━━━ PASSAGE PROVIDED ━━━

Young Jeff Bridges: The Last Picture Show, Bad Company, Fat City

“You’re really screwing up my underappreciated status,” Jeff Bridges told the crowd giving him a standing ovation at the Golden Globes last year when he picked up a Best Actor award for his work in Crazy Heart. I’m not sure he’s right, however. Bridges seems destined to be perennially underappreciated. That isn’t the same as being unrecognized, disliked, or unrewarded: Bridges racked up two Oscar nominations early in his career, and he’s never wanted for work or praise. But no matter how much recognition he receives, he seems destined not to command the same awe as flashier or more conspicuously intense actors. He’s cemented his reputation as one of the best actors of his generation, but he’s done so quietly.

━━━

▸ JOB A:
In the essay on young Jeff Bridges, which film earned him a Best Actor award at the Golden Globes?
▸ JOB B:
Name every film title mentioned in the essay on young Jeff Bridges, counting its header.
▸ JOB C:
Resume the essay on young Jeff Bridges after its final sentence and keep writing.

━━━ SOURCE EXCERPT ━━━

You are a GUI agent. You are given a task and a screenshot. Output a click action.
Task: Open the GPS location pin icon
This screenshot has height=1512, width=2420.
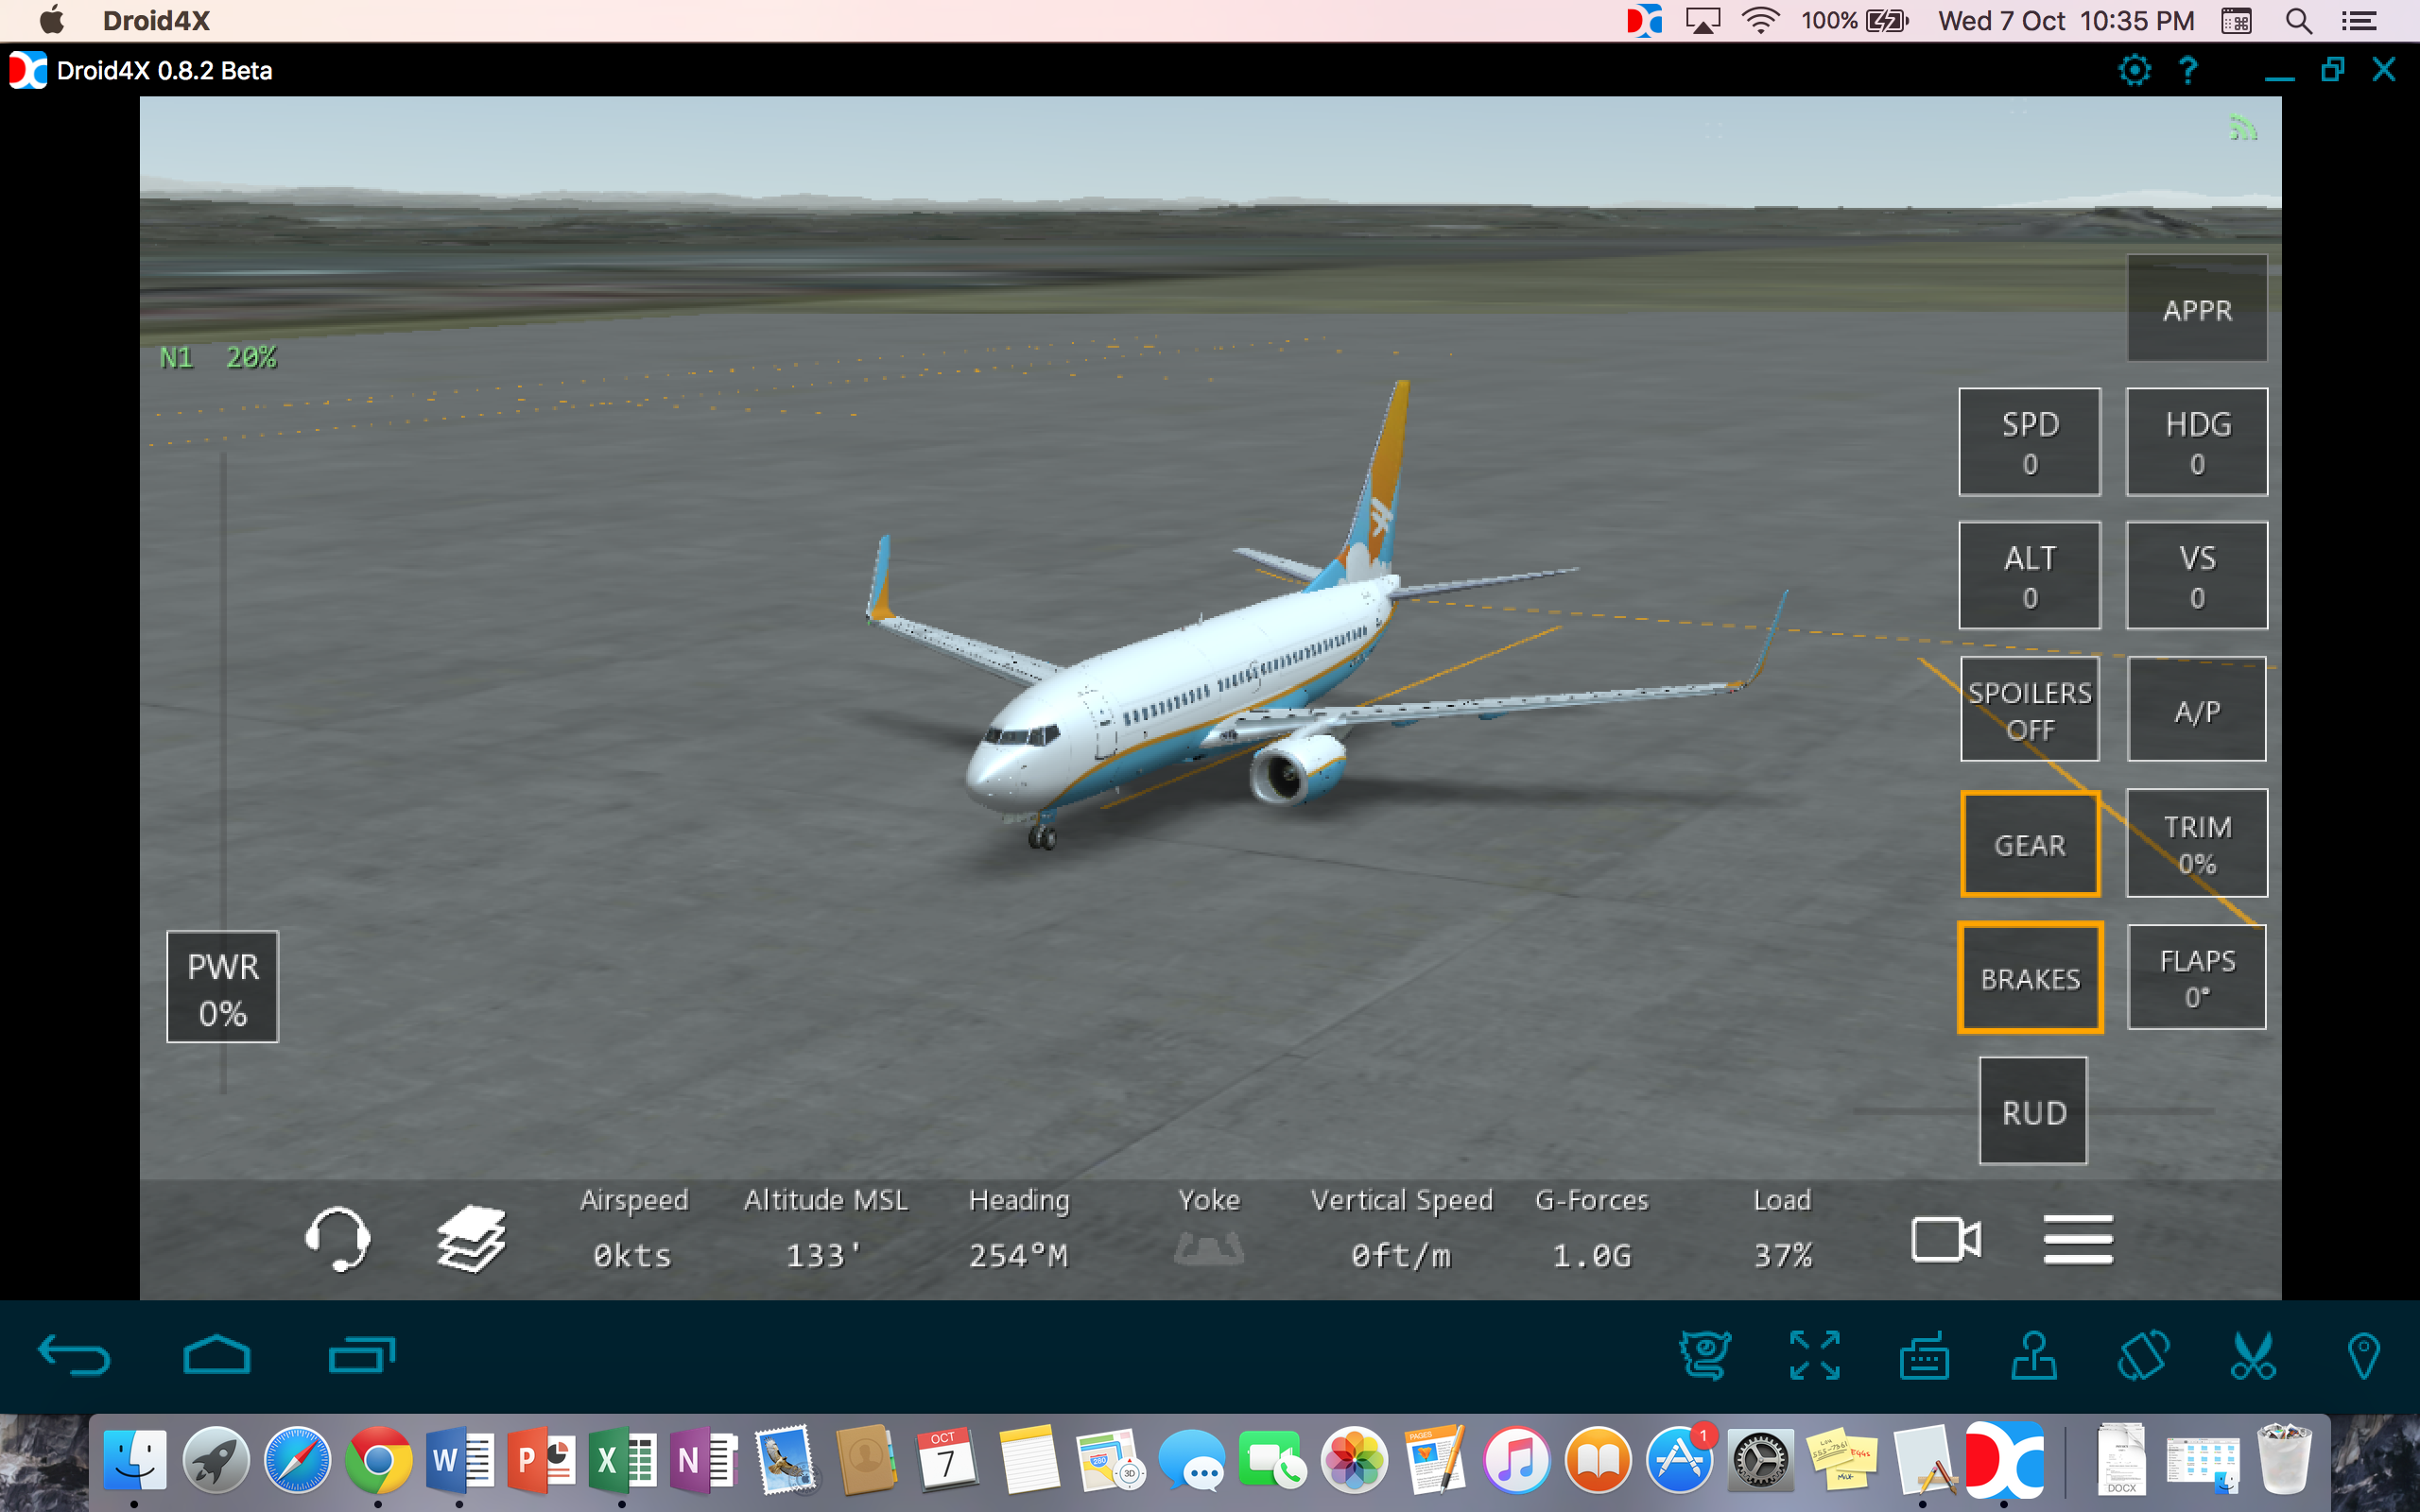(2363, 1356)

━━━

▸ EXPECTED ANSWER A:
Crazy Heart

▸ EXPECTED ANSWER B:
The Last Picture Show, Bad Company, Fat City, Crazy Heart

▸ EXPECTED ANSWER C:
That might be partly because Bridges remains enigmatic. Not in the sense that he has secrets to hide: He’s simply never been much for living his life in public. He’s been married—by all appearances happily—for 34 years, fathering three children along the way. Even in his youth, he seems to have been low-key about any recklessness. The best dirt a 1977 Rolling Stone article could dig up was an unexpected friendship with veteran character actor Burgess Meredith. Most contemporary profiles tend to focus on Bridges’ resemblance to The Dude—the hero of the Coen brothers’ 1998 cult classic The Big Lebowski. But the resemblance ultimately feels a little superficial. Both like to smoke pot, enjoy their downtime, and carry themselves with a Zen detachment. But for The Dude, it’s always downtime, and he’s perfectly content just to be Lebowski. Bridges is always moving on, always slipping into somebody else’s skin.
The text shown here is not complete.